— Records for processing —
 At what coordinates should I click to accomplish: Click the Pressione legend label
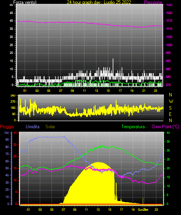pos(153,2)
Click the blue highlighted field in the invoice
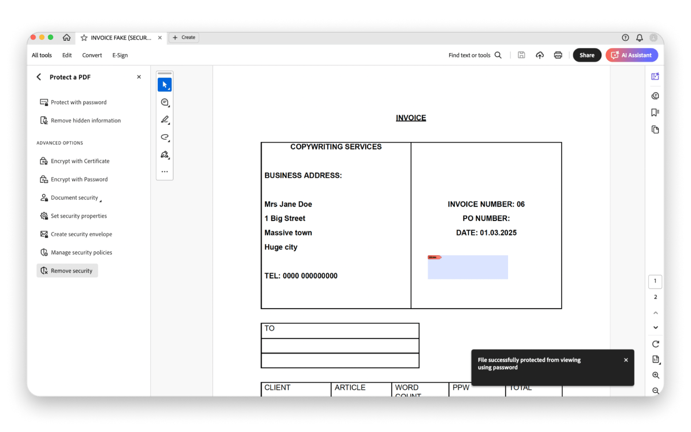Image resolution: width=691 pixels, height=432 pixels. (468, 268)
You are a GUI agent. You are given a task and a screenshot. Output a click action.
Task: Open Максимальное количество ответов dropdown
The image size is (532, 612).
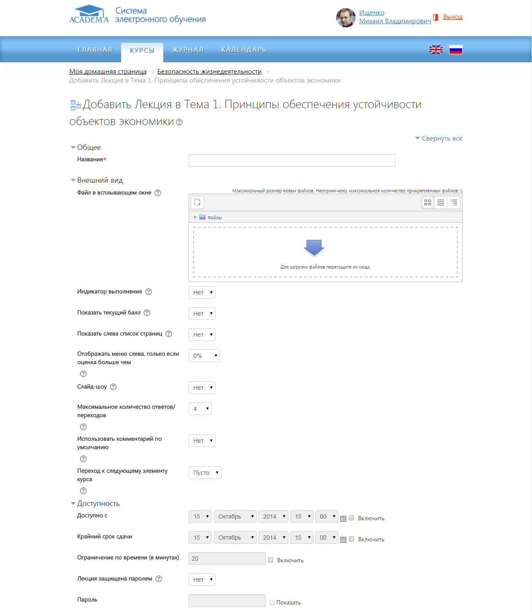(200, 409)
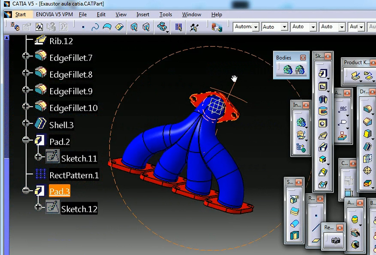This screenshot has height=255, width=376.
Task: Expand the EdgeFillet.7 tree node
Action: [26, 57]
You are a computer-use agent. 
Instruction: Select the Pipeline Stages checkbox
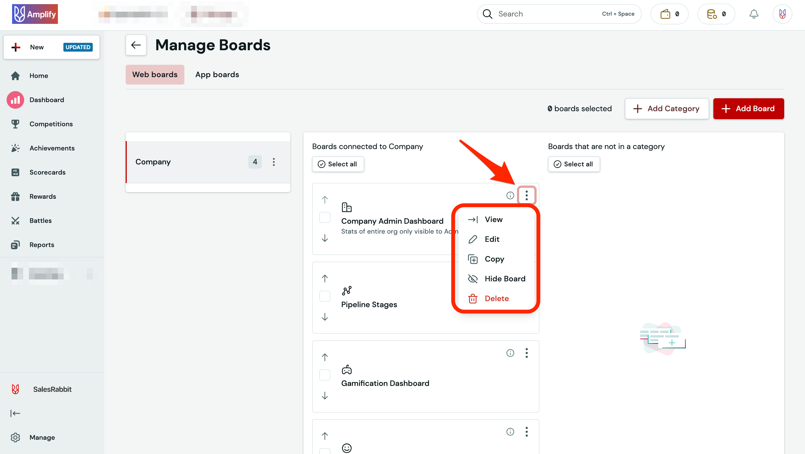(x=325, y=296)
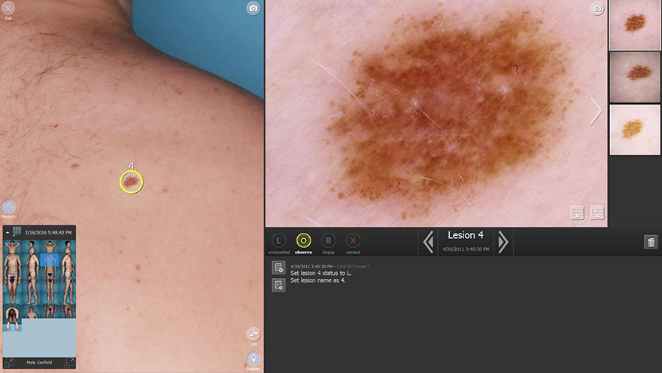Click the note settings icon below add note

click(278, 285)
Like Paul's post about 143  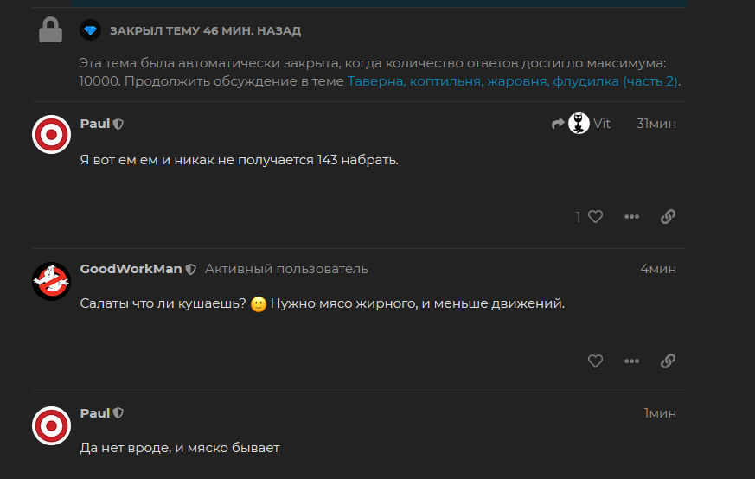pyautogui.click(x=595, y=217)
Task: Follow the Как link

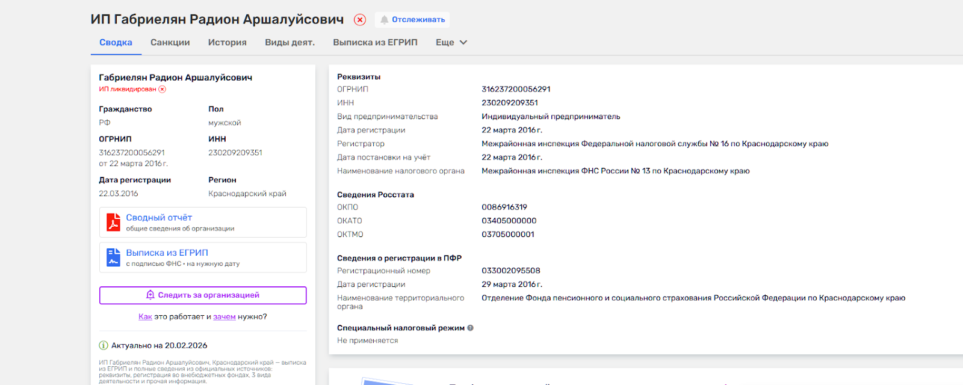Action: (145, 316)
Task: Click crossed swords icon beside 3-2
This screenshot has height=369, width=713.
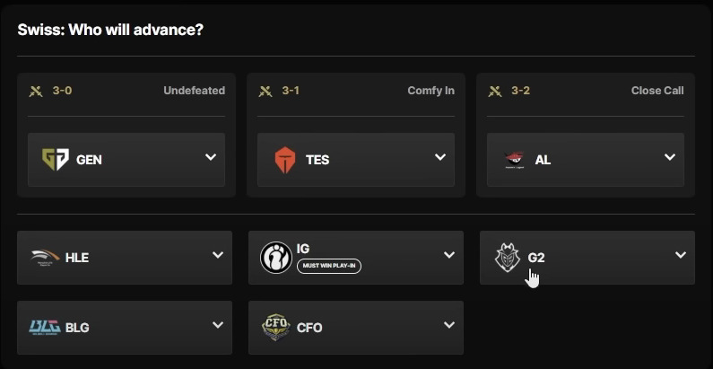Action: point(496,91)
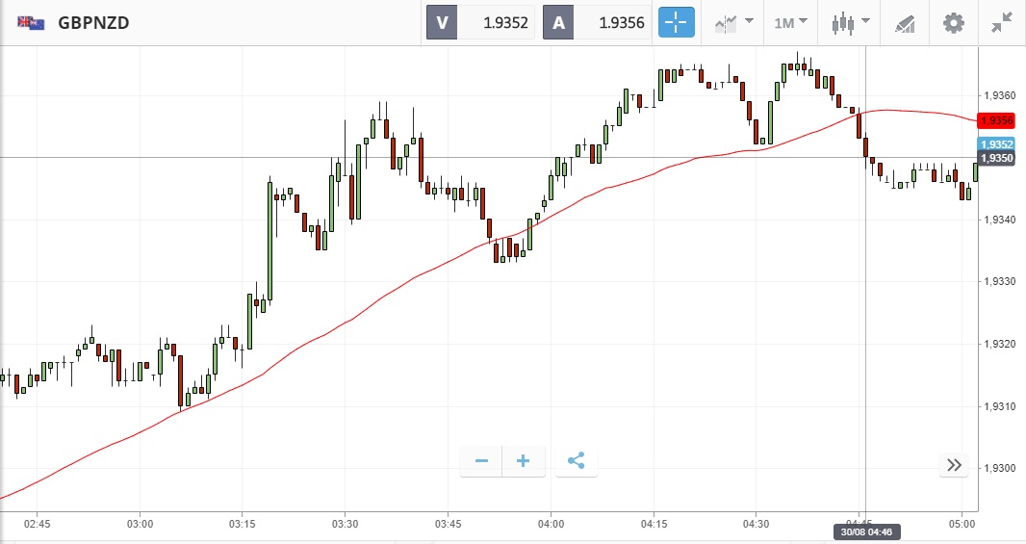
Task: Click the blue 1.9352 price label
Action: (x=995, y=144)
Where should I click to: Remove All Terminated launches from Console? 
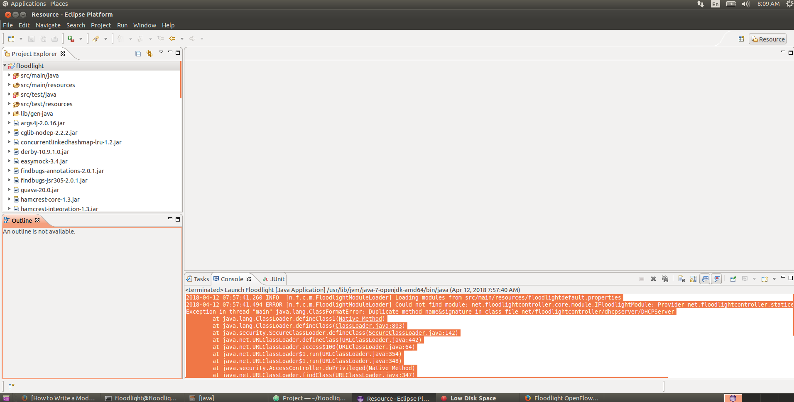pos(666,279)
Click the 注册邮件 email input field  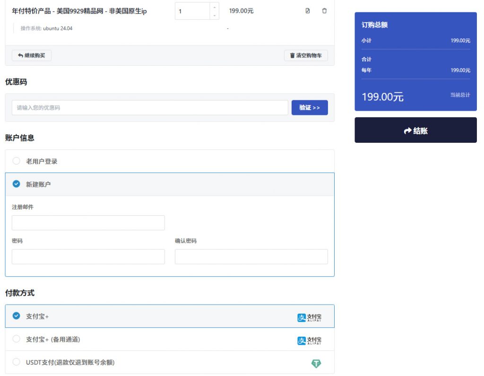coord(88,222)
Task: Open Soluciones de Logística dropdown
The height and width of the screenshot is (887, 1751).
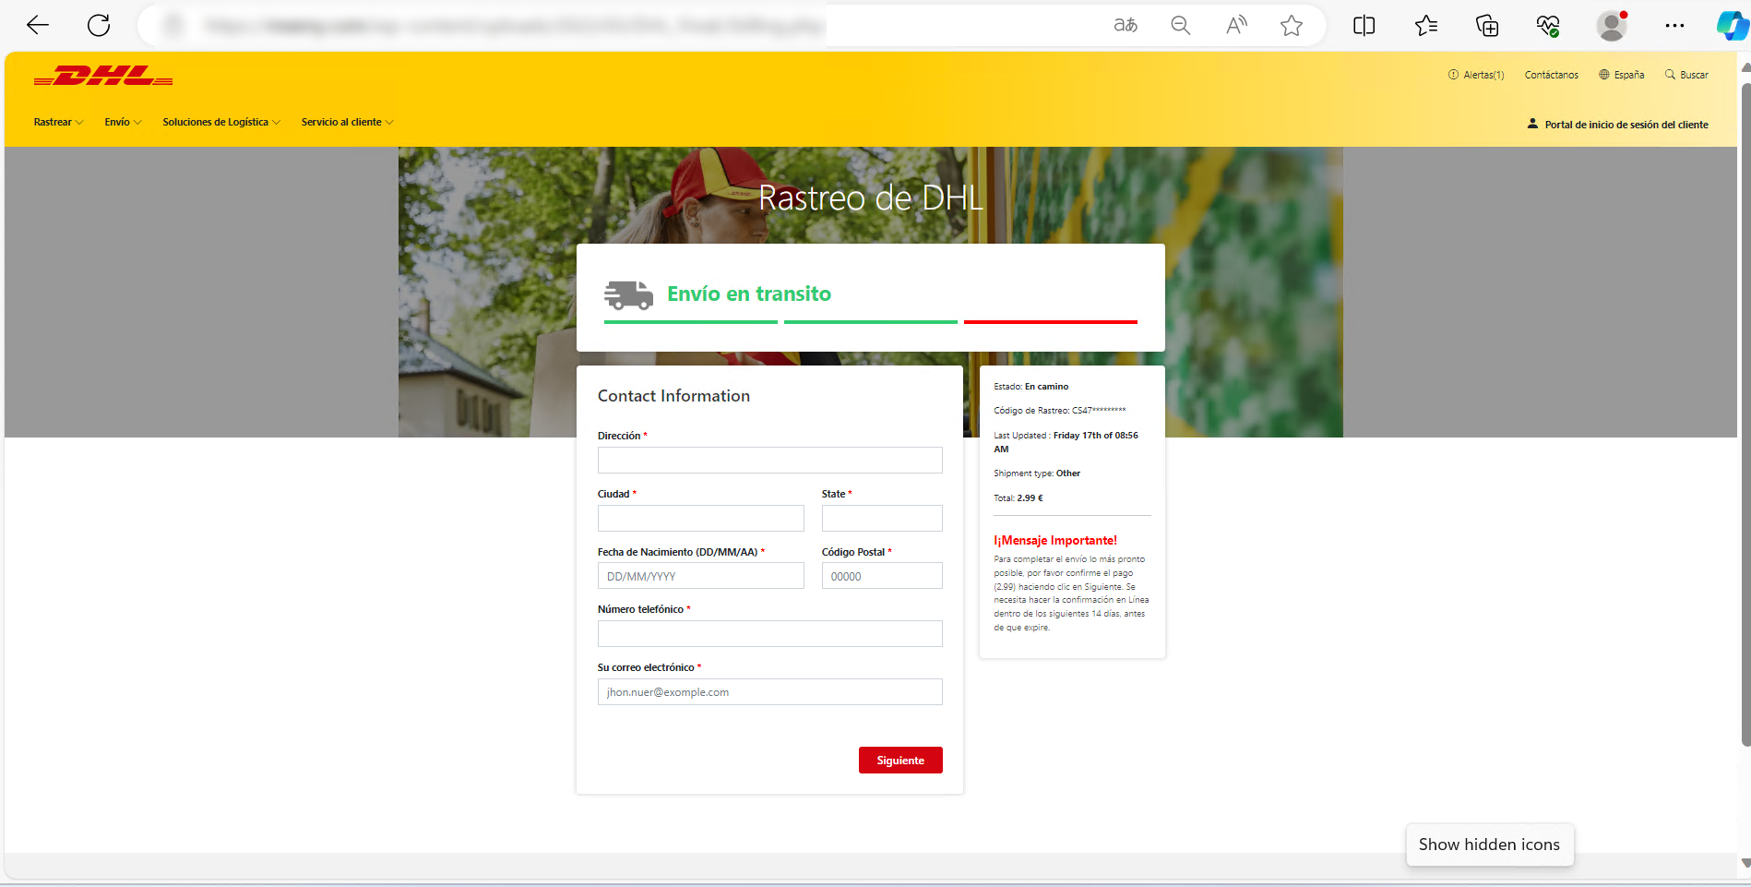Action: pos(221,122)
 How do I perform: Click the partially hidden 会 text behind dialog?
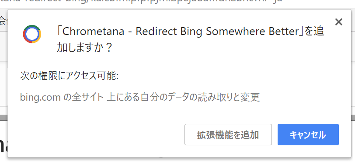(x=3, y=21)
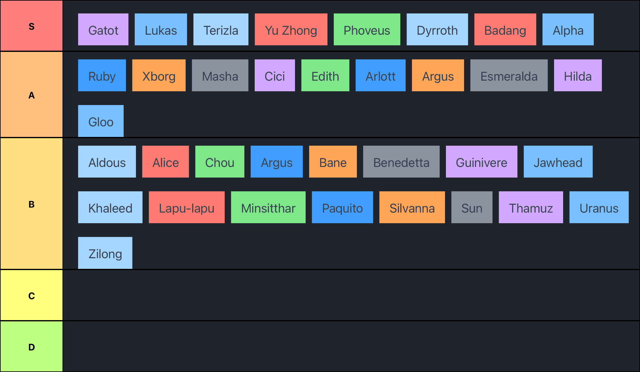The height and width of the screenshot is (372, 640).
Task: Click the Yu Zhong hero tile
Action: (x=291, y=29)
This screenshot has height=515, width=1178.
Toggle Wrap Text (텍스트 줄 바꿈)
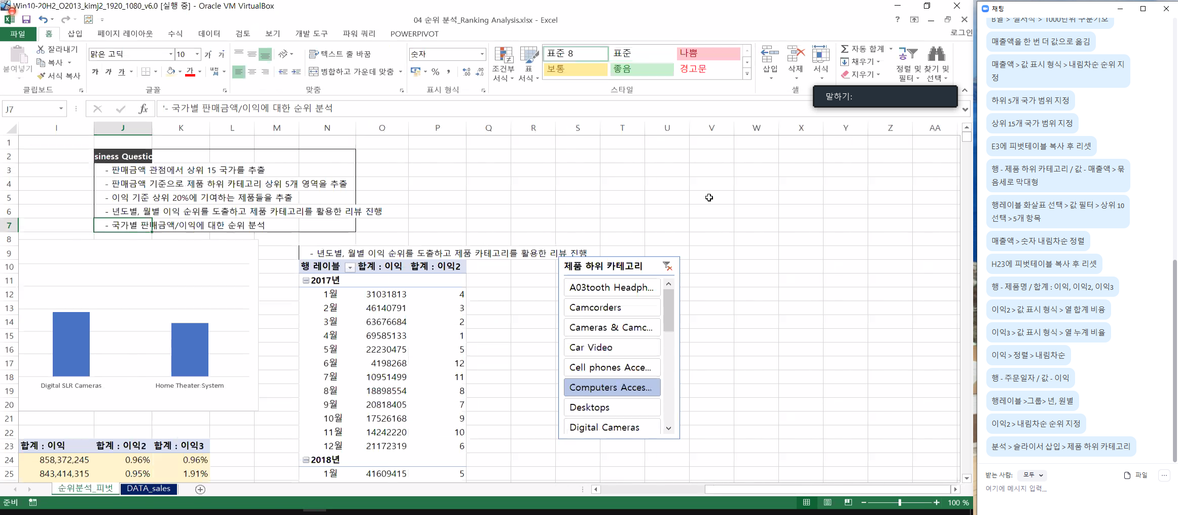(340, 54)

— Objective —
Copy out the stretch of the material from the line that contains "How do I perform: Click" through the end of the material, both ends included, reproducing each line as it appears and leaving out the pictures.

— Written response —
 How do I perform: Click the partially hidden 会 text behind dialog?
(x=3, y=21)
The height and width of the screenshot is (372, 640).
Task: Click the Yu Zhong hero tile
Action: (x=291, y=29)
This screenshot has height=515, width=1178.
Toggle Wrap Text (텍스트 줄 바꿈)
(340, 54)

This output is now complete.